──────── EXCERTO FORNECIDO

Ainda não fizemos os nossos novos cálculos. Pensámos em 40 mil pessoas por dia, em média. Esta foi uma projecção que fizemos em Novembro. Agora, com esta nova perspectiva, estamos a refazer os nossos cálculos. Ainda não temos uma projecção final, ainda estamos a observar como é que está a ser a tendência depois do Ano Novo Chinês. Com os novos voos, temos de fazer um cálculo completamente novo. Se calhar, até ao fim do mês, vamos ter uma noção dos turistas que vamos receber até ao fim deste ano.
Foram lançados planos para atrair turistas…
A competição é muito grande hoje em dia. Perdemos três anos de trabalho a nível internacional, agora é trabalhar em todas as frentes.
Será lançado um plano para atrair turistas do estrangeiro…
Para o interior da China, desde 2020, já temos a oferta de descontos para hotéis, temos também os descontos ‘buy one get one’ da Air Macau e também lançámos este mês o plano para subsidiar grupos turísticos do interior da China. O que estamos agora a fazer é um plano para subsidiar grupos vindos de Taiwan. Por outro lado, há outro plano para grupos turísticos dos mercados internacionais. Vai haver um subsídio um bocadinho mais elevado do que para o interior da China.
Em que moldes é que vai funcionar esse subsídio? Quem serão os destinatários?
Os destinatários serão as agências de viagens. As nossas agências de viagens podem pedir esse subsídio consoante os grupos que conseguem atrair. O subsídio vai ser por cada visitante que pernoite. Se ficar duas noites, o subsídio será mais elevado.
Qual é o orçamento do plano?
No total, para todos os tipos de subsídios, incluindo a Air Macau e descontos para hotéis e tudo, vai ser por volta de 600 milhões de patacas.
Quando é que vai entrar em vigor esse plano de subsídios para turistas do estrangeiro?
Estamos já em procedimento. Espero que no início de Março já esteja em funcionamento.
Um dos objectivos do Governo é precisamente diversificar a fonte dos turistas, para que não sejam só turistas do continente a chegar a Macau. É possível atrair turistas do estrangeiro a curto prazo com esses planos?
Estamos a trabalhar e a fazer todos os esforços. O problema é que a Air Macau só tem um voo por semana para todos os seus destinos internacionais. Mas agora, com a AirAsia a entrar em funcionamento e com a Air Macau a aumentar o número de voos por semana, vamos ter a possibilidade de trazer turistas internacionais. Na semana passada, convidámos as agências de Hong Kong a virem a Macau. Um dos objectivos é que as agências de Macau trabalhem em conjunto com as agências de Hong Kong para trazerem visitantes internacionais através de Hong Kong.
Quanto aos mercados internacionais, o foco passa para já por Tailândia e Coreia do Sul…
Esses são aqueles destinos que têm voos directos. Depois vamos alargando. Neste momento, temos voos directos já para Japão, Coreia, Tailândia, Malásia. Esses são os primeiros destinos onde vamos lançar o nosso trabalho e logo a seguir vamos pensar noutros.
Mercados ocidentais, por exemplo?
Esse tem de ser um segundo passo. De facto, é mais fácil atrair visitantes da Ásia porque as distâncias são menores. Passo a passo, vamos alargando. Temos de ser realistas, não vamos ter, de um dia para o outro, muitas pessoas a virem da Europa ou dos Estados Unidos ou de outras partes do mundo. Vamos começando com a Ásia, onde há muitos ‘hubs’ – como Malásia, Singapura, Tailândia.
As operadoras de jogo têm agora de apostar nos elementos não-jogo…
Está na lei, eles têm de cumprir os contratos. [risos]
Isso vai permitir que mais turistas cheguem a Macau?
Sem dúvida. As operadoras têm, dentro do contrato, cláusulas a dizer que eles têm de trazer mais visitantes internacionais. Eu acho que eles vão trabalhar para esse efeito. Os eventos que eles vão trazer vão ajudar a contribuir para trazer mais visitantes internacionais.

────────────────
──────── DADOS FORNECIDOS

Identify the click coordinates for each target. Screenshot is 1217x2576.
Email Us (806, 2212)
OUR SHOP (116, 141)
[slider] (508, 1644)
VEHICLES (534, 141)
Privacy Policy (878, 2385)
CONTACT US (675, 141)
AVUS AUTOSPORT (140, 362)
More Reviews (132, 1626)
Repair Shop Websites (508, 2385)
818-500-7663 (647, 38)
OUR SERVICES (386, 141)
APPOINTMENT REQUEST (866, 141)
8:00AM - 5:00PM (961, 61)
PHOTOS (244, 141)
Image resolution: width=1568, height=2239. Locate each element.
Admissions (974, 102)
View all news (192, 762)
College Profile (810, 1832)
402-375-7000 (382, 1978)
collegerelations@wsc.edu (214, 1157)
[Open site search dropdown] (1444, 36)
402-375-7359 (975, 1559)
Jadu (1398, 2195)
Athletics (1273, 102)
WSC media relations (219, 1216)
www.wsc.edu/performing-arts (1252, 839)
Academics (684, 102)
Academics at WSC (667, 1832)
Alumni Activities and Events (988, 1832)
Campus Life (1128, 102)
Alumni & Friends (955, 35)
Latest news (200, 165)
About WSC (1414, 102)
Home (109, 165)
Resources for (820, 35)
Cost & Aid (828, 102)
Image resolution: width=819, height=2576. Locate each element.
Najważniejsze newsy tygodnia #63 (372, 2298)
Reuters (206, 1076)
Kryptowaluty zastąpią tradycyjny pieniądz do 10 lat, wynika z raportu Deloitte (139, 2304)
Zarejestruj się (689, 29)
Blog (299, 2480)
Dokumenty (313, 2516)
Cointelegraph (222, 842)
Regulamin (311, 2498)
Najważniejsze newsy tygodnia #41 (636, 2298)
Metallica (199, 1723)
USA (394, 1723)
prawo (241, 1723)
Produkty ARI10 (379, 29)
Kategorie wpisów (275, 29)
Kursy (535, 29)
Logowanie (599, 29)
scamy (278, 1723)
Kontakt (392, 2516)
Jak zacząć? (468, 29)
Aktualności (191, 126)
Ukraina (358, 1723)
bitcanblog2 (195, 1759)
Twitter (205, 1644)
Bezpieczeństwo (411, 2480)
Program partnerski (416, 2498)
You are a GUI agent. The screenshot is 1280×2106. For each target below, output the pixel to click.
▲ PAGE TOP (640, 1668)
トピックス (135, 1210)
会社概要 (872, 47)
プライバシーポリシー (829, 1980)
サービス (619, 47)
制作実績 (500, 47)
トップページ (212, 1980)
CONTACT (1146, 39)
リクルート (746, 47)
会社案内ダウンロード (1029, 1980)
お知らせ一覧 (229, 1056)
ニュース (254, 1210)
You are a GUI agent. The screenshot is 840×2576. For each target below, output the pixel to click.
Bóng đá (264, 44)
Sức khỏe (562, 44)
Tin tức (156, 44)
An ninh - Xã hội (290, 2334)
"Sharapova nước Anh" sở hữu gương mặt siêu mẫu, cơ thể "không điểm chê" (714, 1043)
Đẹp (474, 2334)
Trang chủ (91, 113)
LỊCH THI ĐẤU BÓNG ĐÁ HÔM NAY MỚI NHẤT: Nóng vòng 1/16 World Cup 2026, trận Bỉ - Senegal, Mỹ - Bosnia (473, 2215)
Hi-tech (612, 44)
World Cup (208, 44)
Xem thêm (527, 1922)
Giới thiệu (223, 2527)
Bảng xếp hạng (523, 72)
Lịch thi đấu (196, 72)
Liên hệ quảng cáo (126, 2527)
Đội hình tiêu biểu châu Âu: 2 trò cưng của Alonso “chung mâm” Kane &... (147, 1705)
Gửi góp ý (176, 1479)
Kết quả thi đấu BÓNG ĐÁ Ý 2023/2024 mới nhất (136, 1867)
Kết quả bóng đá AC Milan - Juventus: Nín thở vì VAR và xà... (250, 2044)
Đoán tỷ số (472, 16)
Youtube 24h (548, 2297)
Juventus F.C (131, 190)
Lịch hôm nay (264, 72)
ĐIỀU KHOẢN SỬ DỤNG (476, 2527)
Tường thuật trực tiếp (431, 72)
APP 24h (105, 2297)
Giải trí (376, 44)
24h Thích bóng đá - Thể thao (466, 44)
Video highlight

────────────────

VERIFIQUE A COMPREENSÃO:
1. Transcreva do excerto sobre o turismo em Macau o trecho que começa nas palavras "Um dos objectivos do" e termina depois das palavras "com esses planos?".
2. Segundo o excerto sobre o turismo em Macau, para que destinos já existem voos directos neste momento? Enumere-os todos.
Os dados constituem material independente do excerto.

RESULTADOS DAS TAREFAS:
1.
Um dos objectivos do Governo é precisamente diversificar a fonte dos turistas, para que não sejam só turistas do continente a chegar a Macau. É possível atrair turistas do estrangeiro a curto prazo com esses planos?

2. Japão, Coreia, Tailândia, Malásia